DATA FOR THE TASK:

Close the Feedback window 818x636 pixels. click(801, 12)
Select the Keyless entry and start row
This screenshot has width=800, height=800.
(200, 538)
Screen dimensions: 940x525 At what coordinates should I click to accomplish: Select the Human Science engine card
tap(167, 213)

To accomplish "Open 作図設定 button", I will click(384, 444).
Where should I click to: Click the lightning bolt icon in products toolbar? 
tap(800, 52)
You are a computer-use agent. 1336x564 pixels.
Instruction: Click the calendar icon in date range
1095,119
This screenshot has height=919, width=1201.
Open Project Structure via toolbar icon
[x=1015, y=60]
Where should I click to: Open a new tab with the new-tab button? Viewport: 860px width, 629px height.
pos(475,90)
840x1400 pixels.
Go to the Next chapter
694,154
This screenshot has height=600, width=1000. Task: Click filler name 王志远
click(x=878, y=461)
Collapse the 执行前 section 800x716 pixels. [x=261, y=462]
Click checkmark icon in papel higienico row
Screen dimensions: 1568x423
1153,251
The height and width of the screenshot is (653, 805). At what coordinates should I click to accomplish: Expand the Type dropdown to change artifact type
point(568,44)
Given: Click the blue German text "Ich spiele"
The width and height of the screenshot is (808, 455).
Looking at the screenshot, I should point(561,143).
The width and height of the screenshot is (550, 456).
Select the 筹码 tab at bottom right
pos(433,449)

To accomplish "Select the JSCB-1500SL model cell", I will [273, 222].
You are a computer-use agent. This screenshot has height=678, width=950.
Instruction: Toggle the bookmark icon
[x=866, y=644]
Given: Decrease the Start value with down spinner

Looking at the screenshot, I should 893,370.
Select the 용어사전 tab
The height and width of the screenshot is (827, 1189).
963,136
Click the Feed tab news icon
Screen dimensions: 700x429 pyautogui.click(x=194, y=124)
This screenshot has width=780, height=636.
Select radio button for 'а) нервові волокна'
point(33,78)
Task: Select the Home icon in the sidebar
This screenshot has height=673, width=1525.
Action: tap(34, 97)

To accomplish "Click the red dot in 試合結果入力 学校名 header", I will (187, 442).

EXERCISE: I'd like the entries above reproduced in full, exactly as they stand.

WRITTEN RESPONSE:
Close the Feedback window 818x636 pixels. click(801, 12)
Select the Keyless entry and start row
This screenshot has width=800, height=800.
(200, 538)
Screen dimensions: 940x525 At what coordinates should I click to accomplish: Select the Human Science engine card
tap(167, 213)

To accomplish "Open 作図設定 button", I will click(384, 444).
Where should I click to: Click the lightning bolt icon in products toolbar? 
tap(800, 52)
You are a computer-use agent. 1336x564 pixels.
Instruction: Click the calendar icon in date range
1095,119
This screenshot has height=919, width=1201.
Open Project Structure via toolbar icon
[x=1015, y=60]
Where should I click to: Open a new tab with the new-tab button? Viewport: 860px width, 629px height.
pos(475,90)
840x1400 pixels.
Go to the Next chapter
694,154
This screenshot has height=600, width=1000. Task: Click filler name 王志远
click(x=878, y=461)
Collapse the 执行前 section 800x716 pixels. [x=261, y=462]
Click checkmark icon in papel higienico row
Screen dimensions: 1568x423
1153,251
The height and width of the screenshot is (653, 805). At what coordinates should I click to accomplish: Expand the Type dropdown to change artifact type
point(568,44)
Given: Click the blue German text "Ich spiele"
The width and height of the screenshot is (808, 455).
Looking at the screenshot, I should point(561,143).
The width and height of the screenshot is (550, 456).
Select the 筹码 tab at bottom right
pos(433,449)

To accomplish "Select the JSCB-1500SL model cell", I will [273, 222].
You are a computer-use agent. This screenshot has height=678, width=950.
Instruction: Toggle the bookmark icon
[x=866, y=644]
Given: Decrease the Start value with down spinner

Looking at the screenshot, I should 893,370.
Select the 용어사전 tab
The height and width of the screenshot is (827, 1189).
963,136
Click the Feed tab news icon
Screen dimensions: 700x429 pyautogui.click(x=194, y=124)
This screenshot has width=780, height=636.
Select radio button for 'а) нервові волокна'
point(33,78)
Task: Select the Home icon in the sidebar
This screenshot has height=673, width=1525.
Action: tap(34, 97)

To accomplish "Click the red dot in 試合結果入力 学校名 header", I will (187, 442).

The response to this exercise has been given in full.